Your output should be the whole listing, identical to the original.
Given data START
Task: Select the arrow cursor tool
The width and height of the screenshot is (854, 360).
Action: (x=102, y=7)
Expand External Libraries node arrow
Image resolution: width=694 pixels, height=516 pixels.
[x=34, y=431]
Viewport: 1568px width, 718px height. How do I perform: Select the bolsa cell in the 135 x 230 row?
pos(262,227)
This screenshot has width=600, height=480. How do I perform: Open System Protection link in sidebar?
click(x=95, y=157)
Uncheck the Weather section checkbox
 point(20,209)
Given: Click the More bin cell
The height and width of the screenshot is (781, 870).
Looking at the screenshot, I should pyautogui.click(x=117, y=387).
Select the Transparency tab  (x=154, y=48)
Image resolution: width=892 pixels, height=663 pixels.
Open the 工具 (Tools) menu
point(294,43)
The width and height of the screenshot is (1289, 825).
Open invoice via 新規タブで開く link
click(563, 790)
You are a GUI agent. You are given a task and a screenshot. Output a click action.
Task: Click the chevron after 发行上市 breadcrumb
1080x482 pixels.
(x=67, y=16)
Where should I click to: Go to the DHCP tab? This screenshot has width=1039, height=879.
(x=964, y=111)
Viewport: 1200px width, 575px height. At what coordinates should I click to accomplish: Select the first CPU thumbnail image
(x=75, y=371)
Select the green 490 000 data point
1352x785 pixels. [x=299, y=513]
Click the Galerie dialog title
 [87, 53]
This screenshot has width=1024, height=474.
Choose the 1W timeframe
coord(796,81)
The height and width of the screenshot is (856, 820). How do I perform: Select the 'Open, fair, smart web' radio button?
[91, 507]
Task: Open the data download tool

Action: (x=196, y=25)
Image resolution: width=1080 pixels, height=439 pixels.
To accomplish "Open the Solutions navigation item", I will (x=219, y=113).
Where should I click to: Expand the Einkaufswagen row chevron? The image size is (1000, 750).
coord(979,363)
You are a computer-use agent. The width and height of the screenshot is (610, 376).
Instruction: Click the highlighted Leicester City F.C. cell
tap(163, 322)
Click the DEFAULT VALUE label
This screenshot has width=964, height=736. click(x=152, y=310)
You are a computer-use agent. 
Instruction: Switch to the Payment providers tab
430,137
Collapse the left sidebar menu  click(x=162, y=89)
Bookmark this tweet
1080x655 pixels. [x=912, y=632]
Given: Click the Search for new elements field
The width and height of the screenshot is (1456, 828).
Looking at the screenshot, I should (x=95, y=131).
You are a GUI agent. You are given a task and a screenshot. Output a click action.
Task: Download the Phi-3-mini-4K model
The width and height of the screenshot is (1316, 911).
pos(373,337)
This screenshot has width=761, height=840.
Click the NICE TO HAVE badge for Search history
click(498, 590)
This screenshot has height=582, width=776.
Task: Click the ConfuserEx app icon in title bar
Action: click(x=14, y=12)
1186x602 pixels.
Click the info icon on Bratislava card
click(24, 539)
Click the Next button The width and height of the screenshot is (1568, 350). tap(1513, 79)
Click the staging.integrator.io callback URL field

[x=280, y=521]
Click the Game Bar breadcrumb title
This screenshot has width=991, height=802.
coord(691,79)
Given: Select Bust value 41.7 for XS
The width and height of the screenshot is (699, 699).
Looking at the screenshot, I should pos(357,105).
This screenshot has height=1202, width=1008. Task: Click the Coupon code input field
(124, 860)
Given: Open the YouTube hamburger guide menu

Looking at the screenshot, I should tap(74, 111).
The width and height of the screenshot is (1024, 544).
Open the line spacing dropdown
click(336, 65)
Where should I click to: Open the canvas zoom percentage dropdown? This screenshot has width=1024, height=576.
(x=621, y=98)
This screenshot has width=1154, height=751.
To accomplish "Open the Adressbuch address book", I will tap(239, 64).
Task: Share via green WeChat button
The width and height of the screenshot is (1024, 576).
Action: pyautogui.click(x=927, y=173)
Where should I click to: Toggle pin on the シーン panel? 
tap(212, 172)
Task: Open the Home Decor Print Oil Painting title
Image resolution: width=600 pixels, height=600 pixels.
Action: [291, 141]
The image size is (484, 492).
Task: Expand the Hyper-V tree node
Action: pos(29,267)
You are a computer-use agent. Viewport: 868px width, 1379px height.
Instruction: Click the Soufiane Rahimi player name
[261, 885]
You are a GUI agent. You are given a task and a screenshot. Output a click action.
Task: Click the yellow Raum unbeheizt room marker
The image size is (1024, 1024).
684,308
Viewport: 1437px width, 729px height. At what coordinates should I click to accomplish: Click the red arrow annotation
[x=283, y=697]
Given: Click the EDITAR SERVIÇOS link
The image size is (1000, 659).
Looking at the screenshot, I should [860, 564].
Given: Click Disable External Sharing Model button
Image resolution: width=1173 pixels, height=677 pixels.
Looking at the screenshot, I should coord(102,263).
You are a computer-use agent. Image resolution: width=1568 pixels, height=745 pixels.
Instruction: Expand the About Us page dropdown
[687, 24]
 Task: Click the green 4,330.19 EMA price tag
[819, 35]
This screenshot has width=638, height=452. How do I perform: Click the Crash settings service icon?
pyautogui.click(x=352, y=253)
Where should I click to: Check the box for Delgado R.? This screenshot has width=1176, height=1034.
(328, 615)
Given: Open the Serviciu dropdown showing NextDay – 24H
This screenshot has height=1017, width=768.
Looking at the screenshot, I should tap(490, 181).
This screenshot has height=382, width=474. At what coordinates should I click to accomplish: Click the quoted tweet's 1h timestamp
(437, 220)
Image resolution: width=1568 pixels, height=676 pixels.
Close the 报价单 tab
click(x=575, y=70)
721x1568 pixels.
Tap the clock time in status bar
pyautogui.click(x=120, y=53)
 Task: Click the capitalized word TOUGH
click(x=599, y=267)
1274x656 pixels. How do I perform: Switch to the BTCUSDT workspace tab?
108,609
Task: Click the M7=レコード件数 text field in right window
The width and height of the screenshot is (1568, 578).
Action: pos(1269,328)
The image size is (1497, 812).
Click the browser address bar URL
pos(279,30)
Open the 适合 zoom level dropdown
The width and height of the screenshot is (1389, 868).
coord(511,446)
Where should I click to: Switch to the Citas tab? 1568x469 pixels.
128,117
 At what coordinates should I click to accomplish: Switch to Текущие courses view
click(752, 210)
Given data END
_The completed task_:
Task: Select the arrow cursor tool
The width and height of the screenshot is (854, 360).
Action: (x=102, y=7)
Expand External Libraries node arrow
Image resolution: width=694 pixels, height=516 pixels.
[x=34, y=431]
Viewport: 1568px width, 718px height. How do I perform: Select the bolsa cell in the 135 x 230 row?
pos(262,227)
This screenshot has width=600, height=480. How do I perform: Open System Protection link in sidebar?
click(x=95, y=157)
Uncheck the Weather section checkbox
 point(20,209)
Given: Click the More bin cell
The height and width of the screenshot is (781, 870).
Looking at the screenshot, I should pyautogui.click(x=117, y=387).
Select the Transparency tab  (x=154, y=48)
Image resolution: width=892 pixels, height=663 pixels.
Open the 工具 (Tools) menu
point(294,43)
The width and height of the screenshot is (1289, 825).
Open invoice via 新規タブで開く link
click(563, 790)
You are a GUI agent. You are given a task and a screenshot. Output a click action.
Task: Click the chevron after 发行上市 breadcrumb
1080x482 pixels.
(x=67, y=16)
Where should I click to: Go to the DHCP tab? This screenshot has width=1039, height=879.
(x=964, y=111)
Viewport: 1200px width, 575px height. At what coordinates should I click to accomplish: Select the first CPU thumbnail image
(x=75, y=371)
Select the green 490 000 data point
1352x785 pixels. [x=299, y=513]
Click the Galerie dialog title
 [87, 53]
This screenshot has width=1024, height=474.
Choose the 1W timeframe
coord(796,81)
The height and width of the screenshot is (856, 820). How do I perform: Select the 'Open, fair, smart web' radio button?
[91, 507]
Task: Open the data download tool

Action: (x=196, y=25)
Image resolution: width=1080 pixels, height=439 pixels.
To accomplish "Open the Solutions navigation item", I will (x=219, y=113).
Where should I click to: Expand the Einkaufswagen row chevron? The image size is (1000, 750).
coord(979,363)
You are a computer-use agent. The width and height of the screenshot is (610, 376).
Instruction: Click the highlighted Leicester City F.C. cell
tap(163, 322)
Click the DEFAULT VALUE label
This screenshot has width=964, height=736. click(x=152, y=310)
You are a computer-use agent. 
Instruction: Switch to the Payment providers tab
430,137
Collapse the left sidebar menu  click(x=162, y=89)
Bookmark this tweet
1080x655 pixels. [x=912, y=632]
Given: Click the Search for new elements field
The width and height of the screenshot is (1456, 828).
Looking at the screenshot, I should (x=95, y=131).
You are a GUI agent. You are given a task and a screenshot. Output a click action.
Task: Download the Phi-3-mini-4K model
The width and height of the screenshot is (1316, 911).
pos(373,337)
This screenshot has width=761, height=840.
Click the NICE TO HAVE badge for Search history
click(498, 590)
This screenshot has height=582, width=776.
Task: Click the ConfuserEx app icon in title bar
Action: click(x=14, y=12)
1186x602 pixels.
Click the info icon on Bratislava card
click(24, 539)
Click the Next button The width and height of the screenshot is (1568, 350). tap(1513, 79)
Click the staging.integrator.io callback URL field

[x=280, y=521]
Click the Game Bar breadcrumb title
This screenshot has width=991, height=802.
coord(691,79)
Given: Select Bust value 41.7 for XS
The width and height of the screenshot is (699, 699).
Looking at the screenshot, I should pos(357,105).
This screenshot has height=1202, width=1008. Task: Click the Coupon code input field
(124, 860)
Given: Open the YouTube hamburger guide menu

Looking at the screenshot, I should tap(74, 111).
The width and height of the screenshot is (1024, 544).
Open the line spacing dropdown
click(336, 65)
Where should I click to: Open the canvas zoom percentage dropdown? This screenshot has width=1024, height=576.
(x=621, y=98)
This screenshot has width=1154, height=751.
To accomplish "Open the Adressbuch address book", I will tap(239, 64).
Task: Share via green WeChat button
The width and height of the screenshot is (1024, 576).
Action: pyautogui.click(x=927, y=173)
Where should I click to: Toggle pin on the シーン panel? 
tap(212, 172)
Task: Open the Home Decor Print Oil Painting title
Image resolution: width=600 pixels, height=600 pixels.
Action: [291, 141]
The image size is (484, 492).
Task: Expand the Hyper-V tree node
Action: pos(29,267)
You are a computer-use agent. Viewport: 868px width, 1379px height.
Instruction: Click the Soufiane Rahimi player name
[261, 885]
You are a GUI agent. You are given a task and a screenshot. Output a click action.
Task: Click the yellow Raum unbeheizt room marker
The image size is (1024, 1024).
684,308
Viewport: 1437px width, 729px height. At what coordinates should I click to accomplish: Click the red arrow annotation
[x=283, y=697]
Given: Click the EDITAR SERVIÇOS link
The image size is (1000, 659).
Looking at the screenshot, I should [860, 564].
Given: Click Disable External Sharing Model button
Image resolution: width=1173 pixels, height=677 pixels.
Looking at the screenshot, I should coord(102,263).
You are a computer-use agent. Image resolution: width=1568 pixels, height=745 pixels.
Instruction: Expand the About Us page dropdown
[687, 24]
 Task: Click the green 4,330.19 EMA price tag
[819, 35]
This screenshot has width=638, height=452. How do I perform: Click the Crash settings service icon?
pyautogui.click(x=352, y=253)
Where should I click to: Check the box for Delgado R.? This screenshot has width=1176, height=1034.
(328, 615)
Given: Open the Serviciu dropdown showing NextDay – 24H
This screenshot has height=1017, width=768.
Looking at the screenshot, I should tap(490, 181).
This screenshot has height=382, width=474. At what coordinates should I click to accomplish: Click the quoted tweet's 1h timestamp
(437, 220)
Image resolution: width=1568 pixels, height=676 pixels.
Close the 报价单 tab
click(x=575, y=70)
721x1568 pixels.
Tap the clock time in status bar
pyautogui.click(x=120, y=53)
 Task: Click the capitalized word TOUGH
click(x=599, y=267)
1274x656 pixels. How do I perform: Switch to the BTCUSDT workspace tab?
108,609
Task: Click the M7=レコード件数 text field in right window
The width and height of the screenshot is (1568, 578).
Action: pos(1269,328)
The image size is (1497, 812).
Click the browser address bar URL
pos(279,30)
Open the 适合 zoom level dropdown
The width and height of the screenshot is (1389, 868).
coord(511,446)
Where should I click to: Switch to the Citas tab? 1568x469 pixels.
128,117
 At what coordinates should I click to accomplish: Switch to Текущие courses view
click(752, 210)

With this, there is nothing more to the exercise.